On Wed, Nov 21, 2012 at 6:02 PM, Quim Gil qgil@wikimedia.org wrote:
There is a blog post & video circulating these days, about how GitHub Inc is organized as a company. They also manage a version control system promoting decentralized collaboration, plus other tools supporting this core goal and the big community around it. They are also hundred-something. They have also offices in San Francisco. They are also a young organization growing fast. Etc.
Yeah, I'm familiar with it. There's also a similarly interesting description of the organizational culture at Valve (makers of Half-Life, Portal, etc.) in the form of their employee handbook:
http://newcdn.flamehaus.com/Valve_Handbook_LowRes.pdf
I like a lot about the picture these presentations and documents paint, and I think there's a ton we can learn from them. There are of course also crucial differences between Wikimedia and a Git hosting company or a game developer, and less obvious ways that power is exercised in both organizations (e.g. the role of the founders).
Well, at least your proposal doesn't go against this scenario. Perhaps is one step in that direction.
[Fair warning, below is really starting to drift away from being on-topic for wikitech-l and going into general OD stuff.]
I believe so. I do think we should have bigger conversations about what kind of organization we want to be, and what tradeoffs we'd need to accept if we wanted to move away from what's stilll in many ways a fairly hierarchical model. Like I said, I don't think you can make major structural changes in isolation, or you'll just end up with mismatched expectations and broken hearts. ;-)

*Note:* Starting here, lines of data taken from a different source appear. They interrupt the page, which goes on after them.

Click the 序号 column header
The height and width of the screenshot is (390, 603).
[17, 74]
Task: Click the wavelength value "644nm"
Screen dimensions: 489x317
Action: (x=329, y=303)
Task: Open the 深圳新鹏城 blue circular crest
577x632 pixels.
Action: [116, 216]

I do think flat structures are pretty enticing, though. I encourage you (and anyone) to look a bit more into the way things currently work if you want to help be part of continued evolutionary change. I've had conversations with Sue about this and she's pretty open to supporting well-justified structural changes (hence this discussion). The Board, too, is generally open-minded and responsive.

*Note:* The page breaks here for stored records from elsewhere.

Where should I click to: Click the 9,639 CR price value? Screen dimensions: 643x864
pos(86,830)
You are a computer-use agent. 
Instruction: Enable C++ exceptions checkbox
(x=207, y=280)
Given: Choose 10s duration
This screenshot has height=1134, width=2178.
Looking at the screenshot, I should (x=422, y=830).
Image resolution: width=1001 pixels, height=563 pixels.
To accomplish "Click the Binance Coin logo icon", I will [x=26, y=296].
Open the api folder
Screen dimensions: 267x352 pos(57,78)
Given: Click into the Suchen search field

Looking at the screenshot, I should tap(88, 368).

An example where I think change is badly needed is the Annual Planning process. There are few aspects of WMF that follow as conventional a hierarchical model as this one. You see the output: a 71 page document [1] describing the organization's planned financials, key activities and targets, etc. To get to that point, we went through a multi-month process driven primarily by managers, sending drafts and submissions up and down and up the organizational ladder, with final review by Sue and ultimate approval by the Board. This was followed by the Narrowing Focus resolution, the Narrowing Focus process (with again lots of leadership involvement), the Narrowing Focus document and its approval, the Wikimedia Foundation FDC submission and its approval, etc.
That's a lot of time spent on meta-level work. I'm not arguing it's time and effort wasted, but I do think there's a lot of room for streamlining and consolidating processes. I also think it's predicated on the assumption that creating a more comprehensive plan will lead to a better outcome, and I would challenge that belief -- there's a threshold at which point the opposite is true, and I think in a lot of our work that threshold is very low because the unknowns are pretty large and new ideas and opportunities may emerge all the time.

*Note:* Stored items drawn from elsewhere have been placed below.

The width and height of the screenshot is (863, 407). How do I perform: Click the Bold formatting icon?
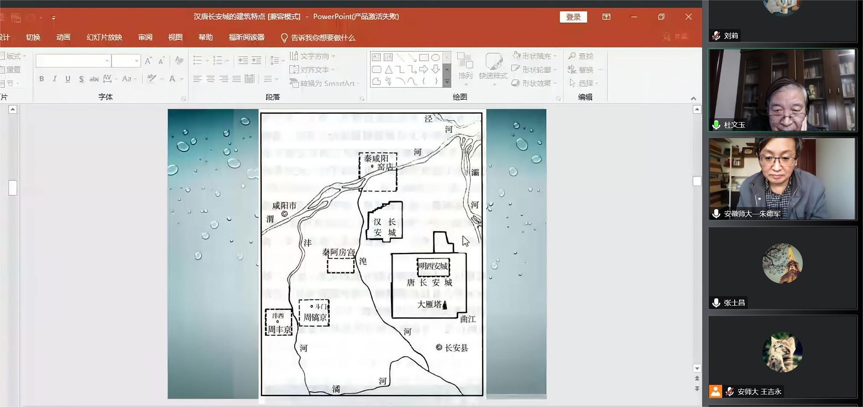pos(42,79)
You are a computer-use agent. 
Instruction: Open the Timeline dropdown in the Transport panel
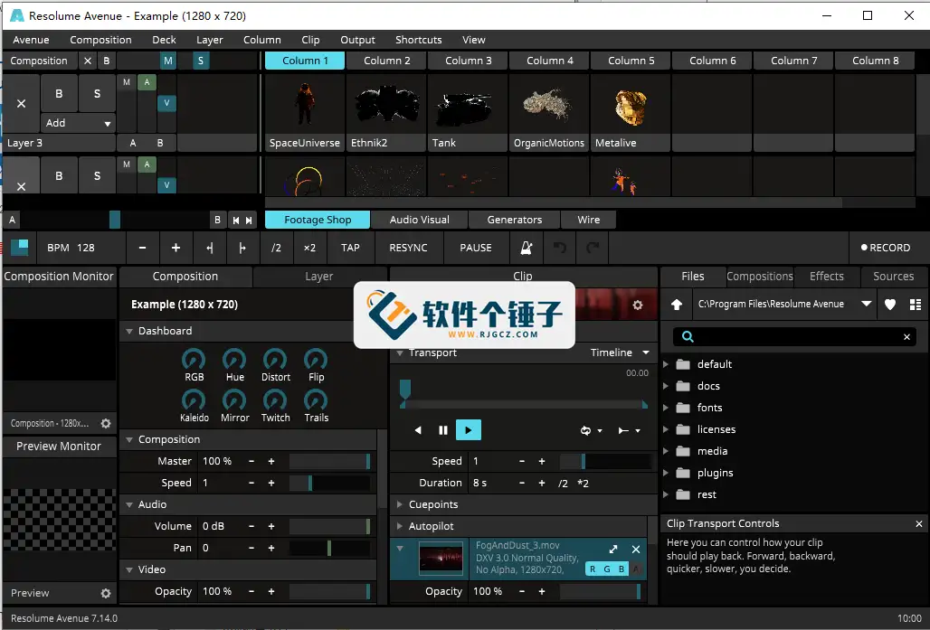pos(619,353)
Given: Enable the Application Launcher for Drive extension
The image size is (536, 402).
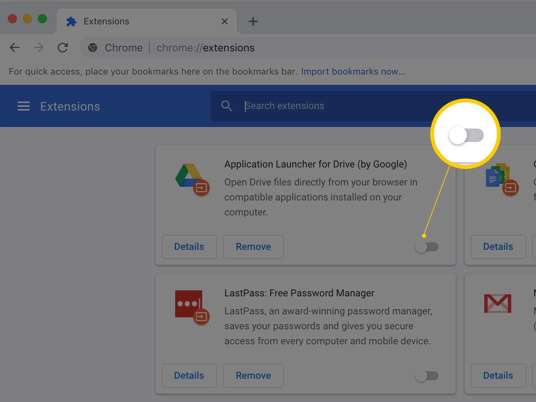Looking at the screenshot, I should click(427, 247).
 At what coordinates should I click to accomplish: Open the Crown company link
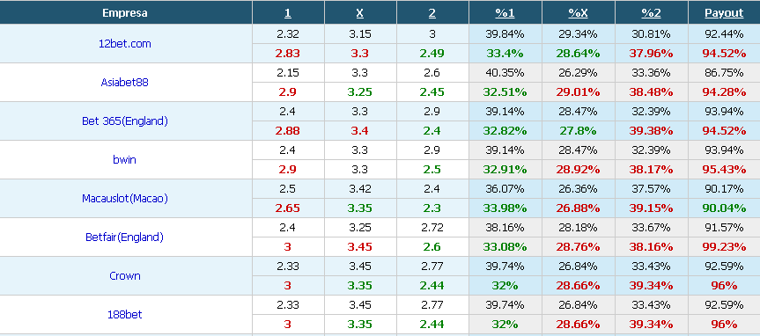(x=124, y=276)
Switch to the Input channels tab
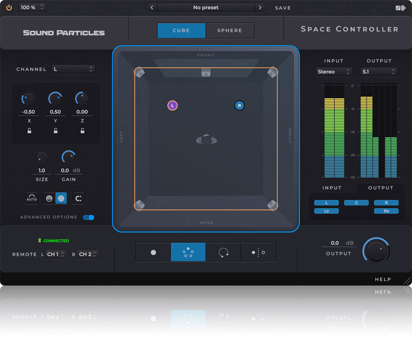Viewport: 412px width, 337px height. 332,188
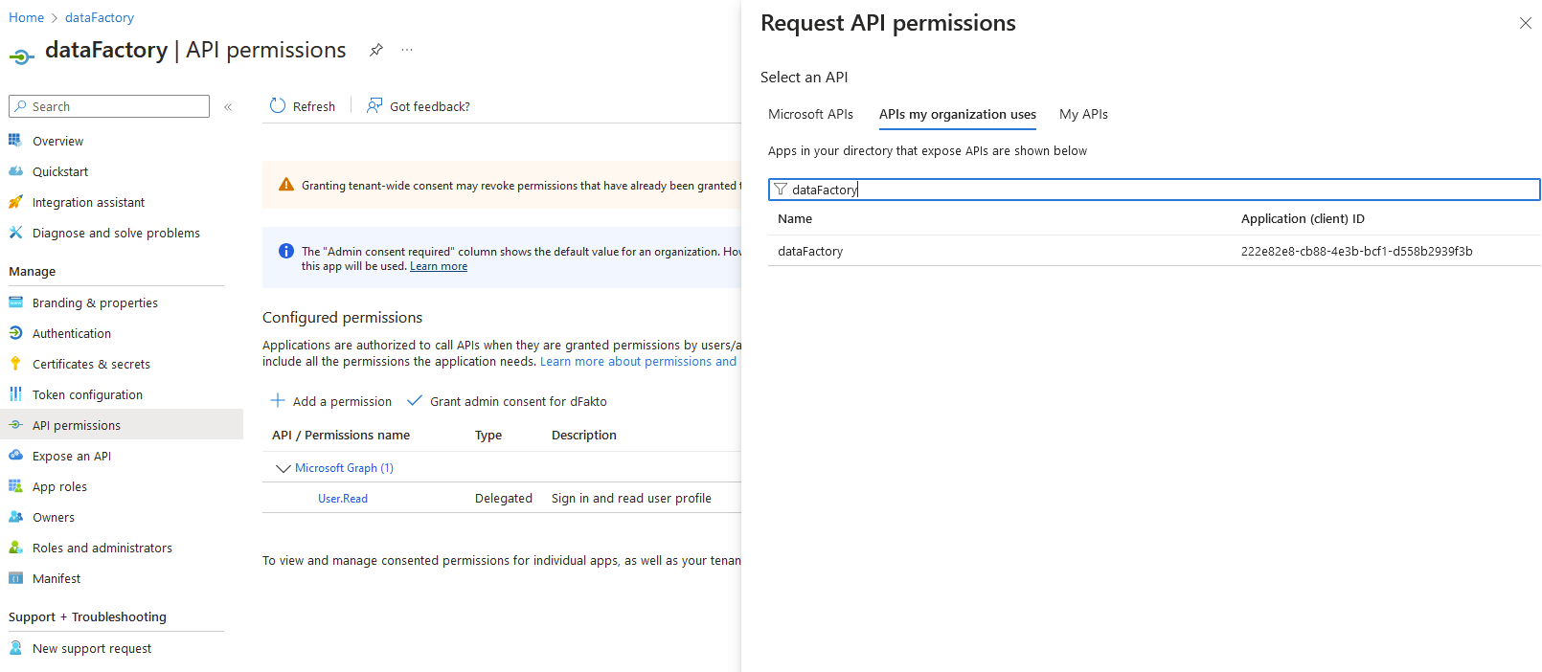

Moreover, to get back to the point you were making, I think this is the kind of thing that creates a lot of dependency on conventional management approaches -- time that could be spent, by those same people, on doing the actual work the plan talks about, while creating a less rigid harness for the organization as a whole, in turn allowing for structures to be simplified and enabling greater autonomy across the board.
So, I'm not arguing against deeper structural changes -- just for change that's harmoniously managed in concert with the various other factors at play.